Return every one of the following records verbatim, reproducing each line without alteration.

begin

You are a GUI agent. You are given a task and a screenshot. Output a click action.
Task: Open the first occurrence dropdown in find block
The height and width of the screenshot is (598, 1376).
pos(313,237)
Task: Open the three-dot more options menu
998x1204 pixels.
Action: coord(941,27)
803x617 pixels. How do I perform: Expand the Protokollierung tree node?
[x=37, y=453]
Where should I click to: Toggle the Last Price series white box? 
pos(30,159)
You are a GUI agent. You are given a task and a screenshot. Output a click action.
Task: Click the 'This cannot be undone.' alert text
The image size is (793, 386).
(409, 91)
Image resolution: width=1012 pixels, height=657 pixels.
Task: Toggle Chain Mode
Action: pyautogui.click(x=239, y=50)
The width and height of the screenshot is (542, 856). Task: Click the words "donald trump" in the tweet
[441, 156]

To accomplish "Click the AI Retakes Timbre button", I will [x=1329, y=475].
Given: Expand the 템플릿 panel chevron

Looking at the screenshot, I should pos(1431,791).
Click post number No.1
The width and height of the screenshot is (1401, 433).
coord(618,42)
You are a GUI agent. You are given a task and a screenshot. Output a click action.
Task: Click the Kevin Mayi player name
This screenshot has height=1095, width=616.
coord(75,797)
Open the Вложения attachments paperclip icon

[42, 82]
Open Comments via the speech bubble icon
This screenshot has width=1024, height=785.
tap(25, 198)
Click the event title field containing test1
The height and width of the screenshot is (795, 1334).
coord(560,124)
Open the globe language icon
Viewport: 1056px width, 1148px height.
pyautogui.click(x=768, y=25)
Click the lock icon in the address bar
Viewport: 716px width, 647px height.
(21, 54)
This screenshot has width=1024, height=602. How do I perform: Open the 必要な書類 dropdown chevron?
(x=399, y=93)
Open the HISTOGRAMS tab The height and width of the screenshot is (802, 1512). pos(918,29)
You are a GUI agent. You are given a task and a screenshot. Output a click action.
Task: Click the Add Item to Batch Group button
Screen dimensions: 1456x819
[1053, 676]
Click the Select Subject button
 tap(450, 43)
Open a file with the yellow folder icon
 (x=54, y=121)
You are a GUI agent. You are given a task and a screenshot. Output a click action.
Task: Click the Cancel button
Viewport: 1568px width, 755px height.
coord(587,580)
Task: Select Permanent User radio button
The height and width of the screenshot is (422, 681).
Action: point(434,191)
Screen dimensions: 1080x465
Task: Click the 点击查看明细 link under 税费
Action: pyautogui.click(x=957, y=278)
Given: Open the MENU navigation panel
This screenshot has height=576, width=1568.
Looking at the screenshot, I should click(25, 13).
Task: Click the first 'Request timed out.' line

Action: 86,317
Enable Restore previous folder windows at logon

end

_RESPONSE BELOW_
You are a GUI agent. You are given a task and a screenshot. Output a click action.
Task: Open the first occurrence dropdown in find block
The height and width of the screenshot is (598, 1376).
pos(313,237)
Task: Open the three-dot more options menu
998x1204 pixels.
Action: coord(941,27)
803x617 pixels. How do I perform: Expand the Protokollierung tree node?
[x=37, y=453]
Where should I click to: Toggle the Last Price series white box? 
pos(30,159)
You are a GUI agent. You are given a task and a screenshot. Output a click action.
Task: Click the 'This cannot be undone.' alert text
The image size is (793, 386).
(409, 91)
Image resolution: width=1012 pixels, height=657 pixels.
Task: Toggle Chain Mode
Action: pyautogui.click(x=239, y=50)
The width and height of the screenshot is (542, 856). Task: Click the words "donald trump" in the tweet
[441, 156]

To accomplish "Click the AI Retakes Timbre button", I will [x=1329, y=475].
Given: Expand the 템플릿 panel chevron

Looking at the screenshot, I should pos(1431,791).
Click post number No.1
The width and height of the screenshot is (1401, 433).
coord(618,42)
You are a GUI agent. You are given a task and a screenshot. Output a click action.
Task: Click the Kevin Mayi player name
This screenshot has height=1095, width=616.
coord(75,797)
Open the Вложения attachments paperclip icon

[42, 82]
Open Comments via the speech bubble icon
This screenshot has width=1024, height=785.
tap(25, 198)
Click the event title field containing test1
The height and width of the screenshot is (795, 1334).
coord(560,124)
Open the globe language icon
Viewport: 1056px width, 1148px height.
pyautogui.click(x=768, y=25)
Click the lock icon in the address bar
Viewport: 716px width, 647px height.
(21, 54)
This screenshot has width=1024, height=602. How do I perform: Open the 必要な書類 dropdown chevron?
(x=399, y=93)
Open the HISTOGRAMS tab The height and width of the screenshot is (802, 1512). pos(918,29)
You are a GUI agent. You are given a task and a screenshot. Output a click action.
Task: Click the Add Item to Batch Group button
Screen dimensions: 1456x819
[1053, 676]
Click the Select Subject button
 tap(450, 43)
Open a file with the yellow folder icon
 (x=54, y=121)
You are a GUI agent. You are given a task and a screenshot. Output a click action.
Task: Click the Cancel button
Viewport: 1568px width, 755px height.
coord(587,580)
Task: Select Permanent User radio button
The height and width of the screenshot is (422, 681).
Action: point(434,191)
Screen dimensions: 1080x465
Task: Click the 点击查看明细 link under 税费
Action: pyautogui.click(x=957, y=278)
Given: Open the MENU navigation panel
This screenshot has height=576, width=1568.
Looking at the screenshot, I should click(25, 13).
Task: Click the first 'Request timed out.' line

Action: 86,317
Enable Restore previous folder windows at logon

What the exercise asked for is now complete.